2. SparseArray在get、put中采用二分查找,添加删除元素时涉及到数组其他元素的挪动,因此通常SparseArray会比hashMap慢。当处理上百的数据量,这种性能差异不是特别明显,性能差异不超过50%。所以SparseArray不适合数据量大的情况。
二分查找函数(binarySearch)代码如下:
private static int binarySearch(int[] a, int start, int len, int key) {
int high = start + len, low = start - 1, guess;
while (high - low > 1) {
guess = (high + low) / 2;
if (a[guess] < key)
low = guess;
else
high = guess;
}
if (high == start + len)
return ~(start + len);
else if (a[high] == key)
return high;
else
return ~high;
}
返回值是插入位置,没找到的情况下: i = -insertPoint -1 <0,对他取反(i=~i)刚好得insertPoint。

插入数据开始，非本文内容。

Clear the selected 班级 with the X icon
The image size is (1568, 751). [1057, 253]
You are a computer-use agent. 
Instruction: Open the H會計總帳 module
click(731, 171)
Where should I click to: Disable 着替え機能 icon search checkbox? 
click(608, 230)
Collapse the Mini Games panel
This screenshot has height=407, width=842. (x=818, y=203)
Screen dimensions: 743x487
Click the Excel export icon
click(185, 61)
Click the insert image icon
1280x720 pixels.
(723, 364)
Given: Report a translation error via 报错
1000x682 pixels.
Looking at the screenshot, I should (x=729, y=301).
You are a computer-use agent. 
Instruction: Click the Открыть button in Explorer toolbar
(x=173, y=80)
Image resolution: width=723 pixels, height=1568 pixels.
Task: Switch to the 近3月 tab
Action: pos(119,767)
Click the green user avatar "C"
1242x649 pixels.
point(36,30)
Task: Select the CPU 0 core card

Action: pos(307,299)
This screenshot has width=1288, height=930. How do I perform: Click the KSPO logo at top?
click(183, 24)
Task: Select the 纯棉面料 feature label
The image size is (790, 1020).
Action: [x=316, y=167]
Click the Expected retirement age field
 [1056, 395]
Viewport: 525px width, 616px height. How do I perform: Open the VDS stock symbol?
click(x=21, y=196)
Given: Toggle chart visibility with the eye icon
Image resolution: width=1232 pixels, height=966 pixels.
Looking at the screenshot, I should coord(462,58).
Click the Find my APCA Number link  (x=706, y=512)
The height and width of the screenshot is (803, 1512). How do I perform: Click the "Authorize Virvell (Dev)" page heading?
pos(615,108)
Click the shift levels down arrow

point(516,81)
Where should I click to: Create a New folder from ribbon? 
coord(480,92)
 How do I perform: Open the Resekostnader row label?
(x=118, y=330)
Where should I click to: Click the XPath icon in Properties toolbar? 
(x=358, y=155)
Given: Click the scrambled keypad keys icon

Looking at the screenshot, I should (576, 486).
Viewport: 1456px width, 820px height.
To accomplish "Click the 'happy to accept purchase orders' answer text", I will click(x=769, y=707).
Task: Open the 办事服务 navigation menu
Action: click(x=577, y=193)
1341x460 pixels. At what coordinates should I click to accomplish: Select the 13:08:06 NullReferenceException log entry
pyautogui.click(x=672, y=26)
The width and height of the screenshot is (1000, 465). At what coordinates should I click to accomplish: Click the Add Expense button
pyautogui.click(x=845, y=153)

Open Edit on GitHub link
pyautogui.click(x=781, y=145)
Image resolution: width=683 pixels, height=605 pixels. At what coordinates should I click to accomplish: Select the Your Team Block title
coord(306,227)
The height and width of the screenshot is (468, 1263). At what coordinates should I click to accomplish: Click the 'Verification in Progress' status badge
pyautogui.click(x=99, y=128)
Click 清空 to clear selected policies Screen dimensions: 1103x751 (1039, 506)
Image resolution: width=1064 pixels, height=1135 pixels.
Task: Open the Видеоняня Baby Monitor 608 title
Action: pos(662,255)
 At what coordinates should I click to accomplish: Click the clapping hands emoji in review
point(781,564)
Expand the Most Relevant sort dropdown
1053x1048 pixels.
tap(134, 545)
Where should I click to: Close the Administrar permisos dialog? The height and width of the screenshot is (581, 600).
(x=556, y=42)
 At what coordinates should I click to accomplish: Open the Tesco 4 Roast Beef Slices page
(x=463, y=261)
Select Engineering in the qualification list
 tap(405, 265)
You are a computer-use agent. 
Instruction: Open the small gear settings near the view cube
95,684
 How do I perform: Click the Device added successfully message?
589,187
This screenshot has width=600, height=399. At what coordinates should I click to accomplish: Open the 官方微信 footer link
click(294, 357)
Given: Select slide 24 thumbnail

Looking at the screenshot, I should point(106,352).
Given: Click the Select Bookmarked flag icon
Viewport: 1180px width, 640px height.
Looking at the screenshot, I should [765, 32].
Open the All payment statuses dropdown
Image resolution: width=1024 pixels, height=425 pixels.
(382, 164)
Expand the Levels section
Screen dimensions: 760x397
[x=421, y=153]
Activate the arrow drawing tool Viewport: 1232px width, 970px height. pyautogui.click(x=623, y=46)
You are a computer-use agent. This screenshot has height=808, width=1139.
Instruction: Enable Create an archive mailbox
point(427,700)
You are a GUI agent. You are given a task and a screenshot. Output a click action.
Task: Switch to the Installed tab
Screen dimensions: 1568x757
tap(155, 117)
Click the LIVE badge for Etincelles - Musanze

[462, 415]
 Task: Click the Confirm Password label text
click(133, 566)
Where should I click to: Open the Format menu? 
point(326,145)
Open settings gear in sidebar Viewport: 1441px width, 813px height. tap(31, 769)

3.由于key数组需要有序,所以每次的put操作更费时,要二分查找,要在数组删除插入元素。所以对应地,SparseArray针对remove作了优化,remove元素时不是立即压缩数组空间,而是把需要remove的元素标记为delete,同时设置垃圾回收标志mGarbage。这个被标记的元素要么被重复利用,要么在多次remove之后通过一次gc操作中被挤压出去。
HashMap的相关基础和源码见 JAVA 面向对象和集合知识点总结(6.15更新)
HashMap的get put时间复杂度O(1)的代价就是耗费大量内存来存储数据。
HashMap :消耗内存空间,性能好。
SparseArray :节约内存空间,性能稍差(上百的数据量性能差异不超过50%)。
key为整数,同时K/V对数量不是太大,可以考虑使用SparseArray能更节省内存并且性能损耗不大。所以对于移动端这种内存珍贵来说,非常适用。
在Android中,用SparseArray<E> sparseArray = new SparseArray<E>();
来替换
HashMap<Integer, E> hashMap = new HashMap<Integer, E>()
吧~